你離一個人太遠了,看不清,而離得太近了,同樣看不清。隻有忽遠忽近才能真正看清一個人。
他來到那家清真餐館,食客很多。
騷叔希望人多,這樣薇拉就不會注意到他。
又是那個大眼睛的維族女服務員接待了他:“亞克西姆賽斯(你好)。”
騷叔說:“亞克西姆賽斯!”
他來到很偏僻的一個雙人座位前坐下了,點了菜,一邊慢慢吃一邊等待薇拉出場。
第一個節目是舞蹈,一群維族男女跳著輕快的薩瑪舞,盡情盡興,根本不像表演,更像自娛。

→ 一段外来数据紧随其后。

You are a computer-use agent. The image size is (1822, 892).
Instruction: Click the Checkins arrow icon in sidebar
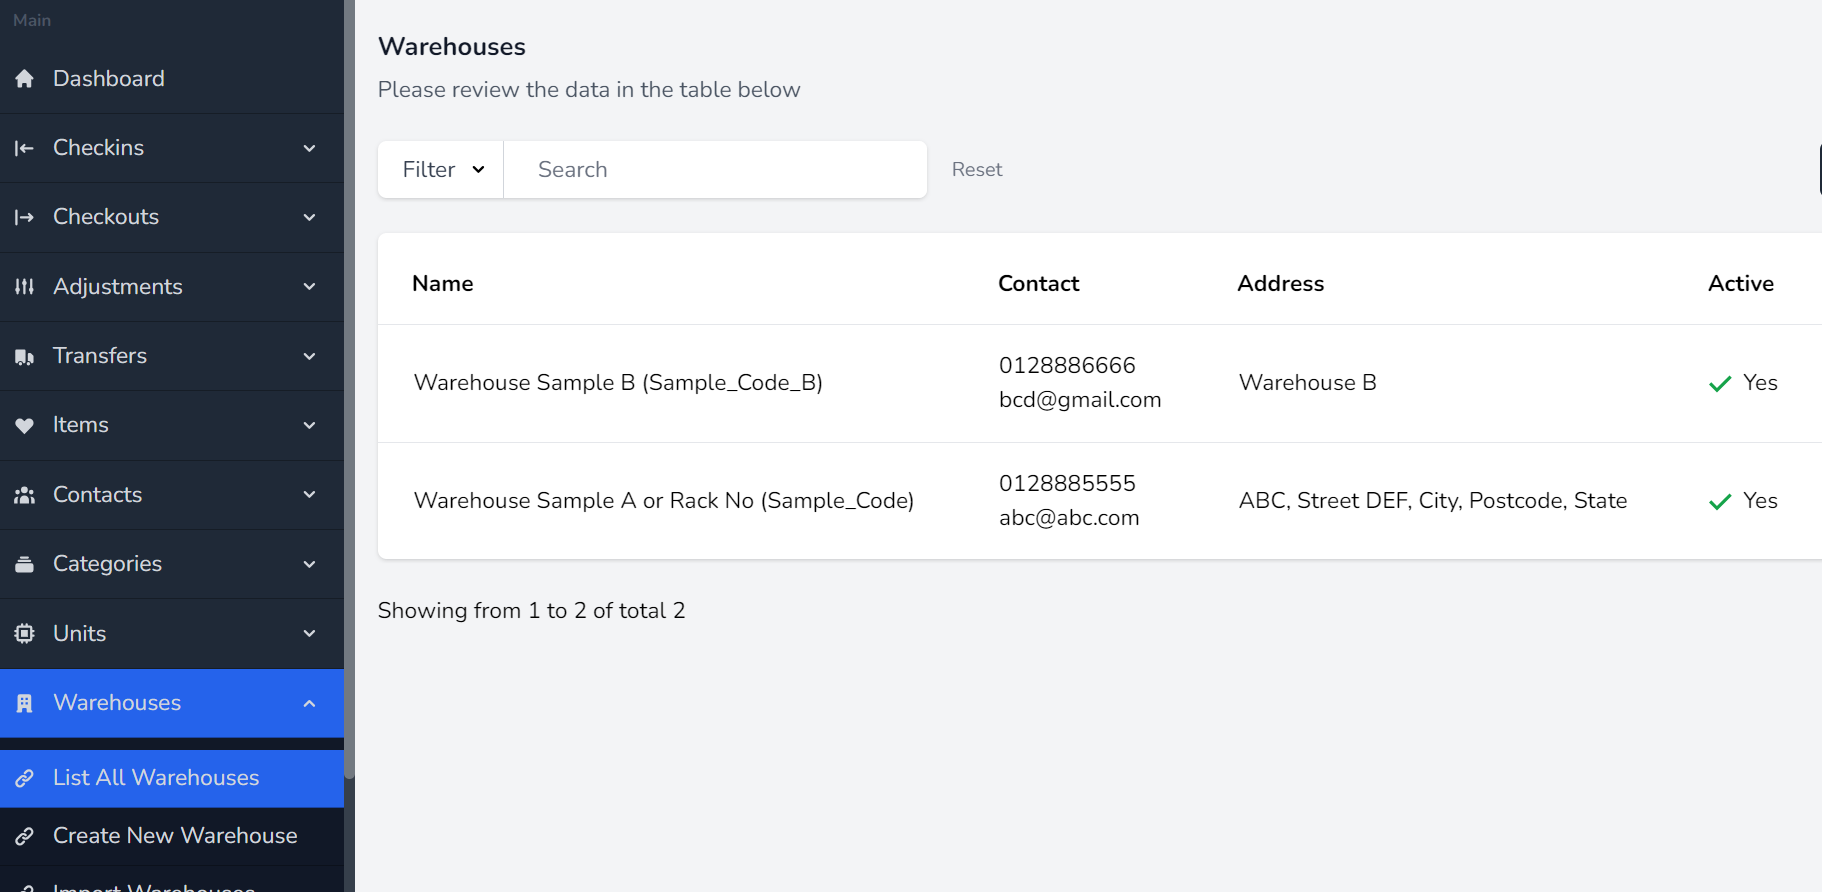[25, 148]
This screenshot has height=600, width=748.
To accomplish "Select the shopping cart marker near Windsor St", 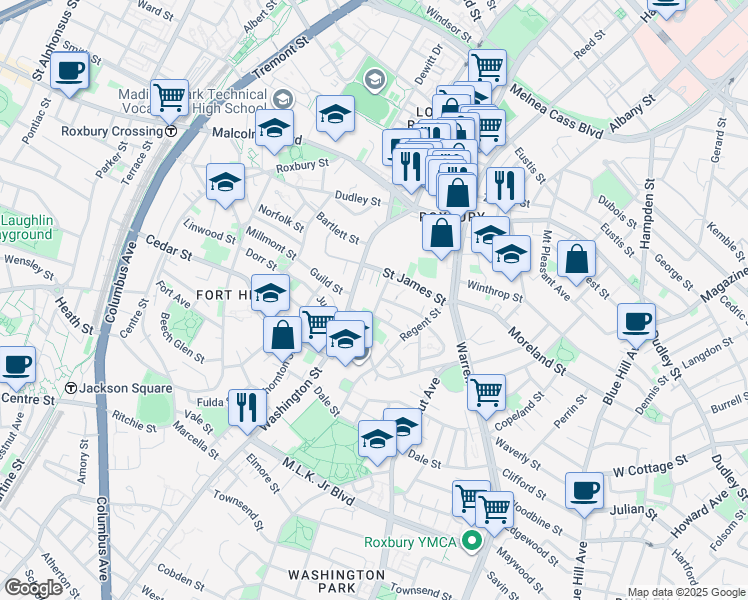I will 487,68.
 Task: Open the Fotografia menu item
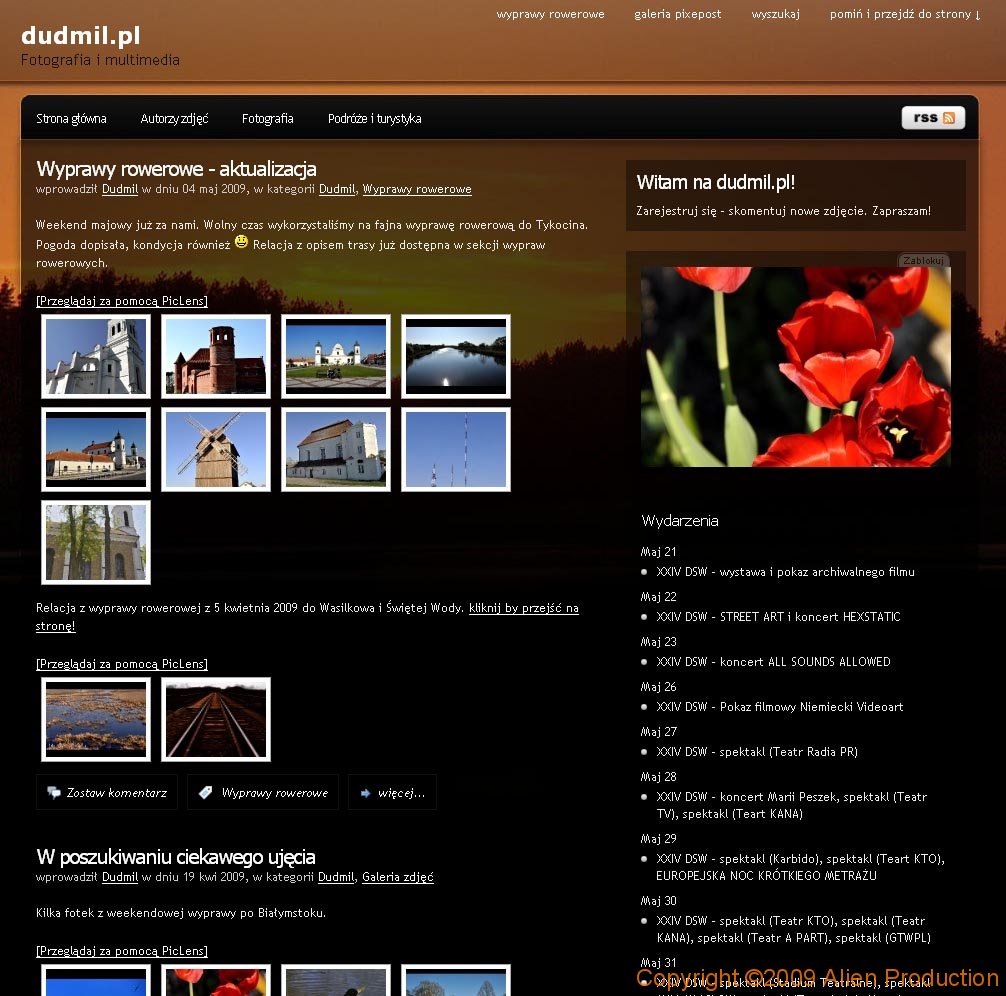point(268,119)
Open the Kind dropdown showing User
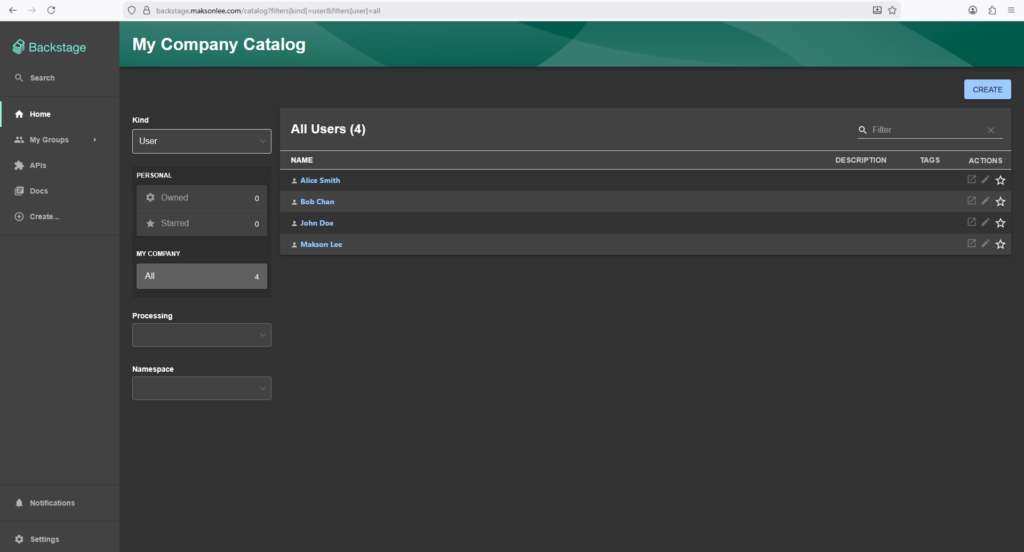This screenshot has width=1024, height=552. [201, 141]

第二個節目是個漢族男子唱歌,他拿著一個自製的樂器,有點像琵琶,他翻新了一首很古老的電影插曲《花兒為什麼這樣紅》。噢,它使用了青春的鮮血來澆灌,它象征著純潔的友誼和案情……
不知道是不是發音有問題,他把“愛情”唱成了“案情”。
他下場之後,等了好久,音樂才響起來,又是王洛賓的《永隔一江水》!薇拉要出場了!
——風雨帶走黑夜,青草滴露水,大家一起來稱讚,生活多麼美。我的生活和希望,總是相違背,我和你是河兩岸,永隔一江水!……
一個女孩終於翩翩上場了。
這個女孩戴著麵紗,但是騷叔立刻就認出來,她不是薇拉。
騷叔大失所望。為什麼這個女孩替代了薇拉?
騷叔有點魂不守舍了。又演了幾個節目,始終不見薇拉出現,難道她沒來跳舞?她去幹什麼了?
終於,騷叔再次看到了那個老板艾力。今天他沒有戴花帽,而是穿著一身很正式的西裝。
騷叔趕緊站起來跟他打招呼:“阿達西(朋友,兄弟)!”
艾力看著騷叔,很友好地點了點頭,他顯然不認識騷叔了。
騷叔就問:“薇拉沒來上班嗎?”
艾力似乎想起騷叔是誰了,他說:“她已經好多天沒來了!”
騷叔說:“她說過她今天來跳舞的。”
艾力說:“不可能,她沒有通知我們啊。”
騷叔這才知道,薇拉今天不會來了。他說:“噢……”接著他對艾力說:“現在薇拉是我的女朋友了。”
艾力驚喜地說:“噢!薩拉木艾裏坤!(祝福)”
騷叔得意地笑了笑:“熱合麥提!(謝謝)”
離開清真餐廳之後,騷叔給薇拉打了個電話。
響了好久,沒人接。
騷叔有些擔心,他開車返回住所的時候,薇拉的電話打過來了。
騷叔問:“薇拉,你在哪兒?”
薇拉說:“對不起,我剛才在跳舞。”
騷叔說:“戴麵紗那個女孩是你?”
薇拉愣了愣:“你在哪兒?”
騷叔說:“我來清真餐廳看你跳舞了,沒看到你。”
薇拉說:“我換了個場所。”
騷叔說:“噢……”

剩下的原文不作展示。